Only one stretch of the data below is needed. Output the lines from the one with "The width and height of the screenshot is (1920, 1080)." up to and including the one with "Task: Click the teal", exactly as they stand.

*** DATA FOR PROCESSING ***

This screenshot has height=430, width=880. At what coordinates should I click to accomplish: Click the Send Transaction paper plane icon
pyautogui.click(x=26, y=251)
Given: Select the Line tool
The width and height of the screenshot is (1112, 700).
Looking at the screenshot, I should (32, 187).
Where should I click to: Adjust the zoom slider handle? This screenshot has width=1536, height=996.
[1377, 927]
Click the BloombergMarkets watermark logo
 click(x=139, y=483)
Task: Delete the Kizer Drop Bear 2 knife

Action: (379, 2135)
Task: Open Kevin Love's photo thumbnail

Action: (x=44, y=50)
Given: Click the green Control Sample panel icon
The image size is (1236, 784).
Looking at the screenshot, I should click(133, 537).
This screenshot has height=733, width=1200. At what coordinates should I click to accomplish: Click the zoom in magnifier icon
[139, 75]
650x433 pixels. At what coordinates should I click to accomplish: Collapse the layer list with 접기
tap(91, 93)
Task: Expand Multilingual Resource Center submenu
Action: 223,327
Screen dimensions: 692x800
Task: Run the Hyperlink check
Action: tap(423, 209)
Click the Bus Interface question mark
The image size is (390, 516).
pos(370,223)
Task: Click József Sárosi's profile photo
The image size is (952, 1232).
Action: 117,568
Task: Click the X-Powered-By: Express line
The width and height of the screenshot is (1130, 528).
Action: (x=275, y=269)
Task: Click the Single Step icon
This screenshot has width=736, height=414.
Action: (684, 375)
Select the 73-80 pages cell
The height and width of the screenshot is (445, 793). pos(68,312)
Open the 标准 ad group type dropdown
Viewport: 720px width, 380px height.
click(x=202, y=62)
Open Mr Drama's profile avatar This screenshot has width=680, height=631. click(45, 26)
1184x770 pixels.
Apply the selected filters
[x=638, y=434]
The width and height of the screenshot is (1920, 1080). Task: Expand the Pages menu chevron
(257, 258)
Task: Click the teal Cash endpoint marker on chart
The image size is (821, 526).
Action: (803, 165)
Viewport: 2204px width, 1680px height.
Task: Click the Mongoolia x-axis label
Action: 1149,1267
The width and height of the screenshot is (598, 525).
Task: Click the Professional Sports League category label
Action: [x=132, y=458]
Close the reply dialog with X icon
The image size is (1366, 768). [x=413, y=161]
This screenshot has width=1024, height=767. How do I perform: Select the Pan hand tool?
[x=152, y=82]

*** End of DATA FOR PROCESSING ***

- _EXERCISE SOLUTION_:
The width and height of the screenshot is (1920, 1080). Task: Expand the Pages menu chevron
(257, 258)
Task: Click the teal Cash endpoint marker on chart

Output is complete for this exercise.